With an eye toward improvement, I'd like to note that Pascal's Triangle is symmetric: nCk == nC(n-k). This means we can get away with searching and storing only half of it. Furthermore, nC1 = n, nC2 = (n*(n-1))/2, and you could find equations for other values of k as well. A dictionary probably doesn't offer the best lookup times, either -- something specialized could probably outperform it.
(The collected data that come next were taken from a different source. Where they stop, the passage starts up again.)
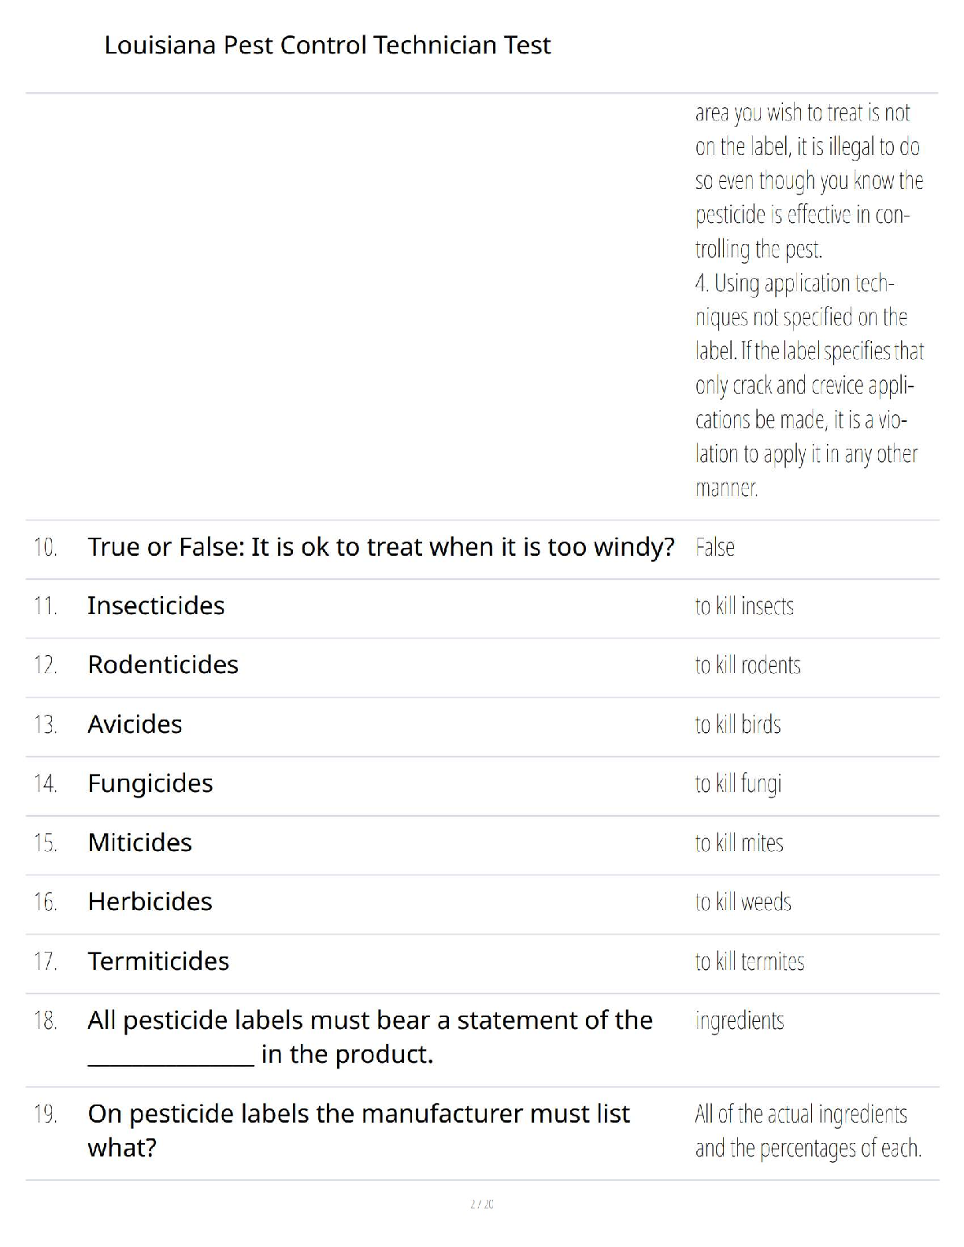Click the definition 'to kill fungi'
The image size is (964, 1247).
coord(738,784)
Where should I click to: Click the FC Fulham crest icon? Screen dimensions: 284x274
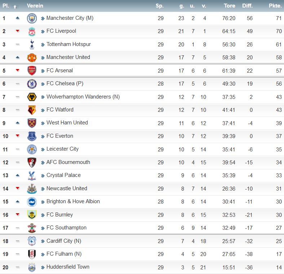pyautogui.click(x=32, y=254)
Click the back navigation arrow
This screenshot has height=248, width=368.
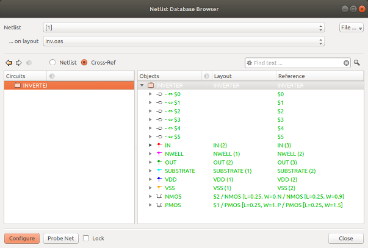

*yawn* I'm done for today.

awesome tutorial. :)
Thanks a lot

slavik
January 24th, 2011, 02:16 PM
Is this homework? Is it work? Why are you asking such a question?

Arndt
January 24th, 2011, 02:27 PM
What is the fastest algo we can make to calculate

nCr
!n/(!r * !(n-r))

Thanks

Do you need the answer to be exact or only approximate? If only approximate, you can use ordinary floating point numbers and logarithms. If exact, you need something that handles arbitrarily large integers (unless your input set is really restricted). The product a*b can be computed in a variety of ways, and the first one comes to think of will not be optimal. The same probably holds for nCr as a whole.

Maybe these are interesting: http://www.loria.fr/~zimmerma/mca/mca-cup-0.5.1.pdf, http://en.wikipedia.org/wiki/Multiplication_algorithm

c2tarun
January 24th, 2011, 02:35 PM
Is this homework? Is it work? Why are you asking such a question?

actually this is a problem in one cook off competition on code chef.